Wird durch letztere festgestellt, daß „grüner Staar“ vorhanden ist, so bleibt in den bei weitem häufigsten Fällen die einzige, aber ganz ungefährliche, dazu fast nicht schmerzhafte Hülfe: das Ausschneiden eines Stückchens aus der Regenbogenhaut! – Durch dieses erst von dem berühmten Gräfe in den fünfziger Jahren gefundene Verfahren wird das vorhandene Sehvermögen alsdann erhalten und, wenn es etwa schon geschwächt war, oft genug wieder hergestellt, ohne dasselbe aber geht es unrettbar verloren!

Fig. 4.

Für den Patienten aber erwächst für die Folge aus dieser kleinen Operation fast kein anderer Nachtheil, als der, daß er statt einer runden Pupille eine solche von der Form, wie sie Fig. 4 versinnlicht, fortan besitzt, was doch dem unschätzbar großen Gewinne der Erhaltung des Sehvermögens gegenüber, das früher ohne dieselbe zweifellos verloren gegangen wäre, wahrlich nicht in Betracht kommen kann!

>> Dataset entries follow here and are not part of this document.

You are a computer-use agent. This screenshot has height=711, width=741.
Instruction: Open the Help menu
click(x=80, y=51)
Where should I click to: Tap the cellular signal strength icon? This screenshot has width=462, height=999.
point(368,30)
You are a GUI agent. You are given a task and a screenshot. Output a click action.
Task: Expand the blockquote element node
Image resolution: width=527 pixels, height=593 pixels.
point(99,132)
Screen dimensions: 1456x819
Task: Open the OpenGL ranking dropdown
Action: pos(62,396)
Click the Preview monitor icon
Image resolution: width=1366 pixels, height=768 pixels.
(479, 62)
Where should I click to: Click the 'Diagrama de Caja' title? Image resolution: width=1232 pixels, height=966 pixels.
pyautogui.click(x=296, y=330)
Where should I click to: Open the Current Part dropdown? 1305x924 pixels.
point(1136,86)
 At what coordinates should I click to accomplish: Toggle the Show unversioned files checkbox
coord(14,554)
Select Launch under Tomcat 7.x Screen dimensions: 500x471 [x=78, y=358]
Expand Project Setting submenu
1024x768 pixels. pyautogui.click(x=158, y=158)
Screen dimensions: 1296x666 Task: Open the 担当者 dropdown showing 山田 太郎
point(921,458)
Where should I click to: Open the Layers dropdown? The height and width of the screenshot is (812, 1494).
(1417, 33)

Zudem bleibt der größte Theil der ausgeschnittenen Stelle noch durch das obere Lid verdeckt. Wir betonen deshalb nochmals ganz besonders: Ist grüner Staar constatirt, so zögere der Patient nicht einen Tag, die Operation ausführen zu lassen; denn jeder verlorene Tag verschlimmert die Aussichten, jeder gewonnene verbessert sie! Ist doch trotz der Entdeckung eines Arzneimittels, des Eserin, das in einzelnen Fällen nützt, ja heilt, auch heute noch die Gräfesche Operation das einzige sichere Heilmittel des grünen Staars geblieben! –

Für die Krankheitsgruppe, die man im täglichen Leben noch als „schwarzen Staar“ zu benennen pflegt, giebt es dagegen ein derartiges leider nicht! Alles, was in der neueren Augenheilkunde in Bezug auf Behandlung und Heilung desselben gewonnen wurde, ist verhältnißmäßig geringfügig und bleibt unsicher in Bezug auf den Erfolg.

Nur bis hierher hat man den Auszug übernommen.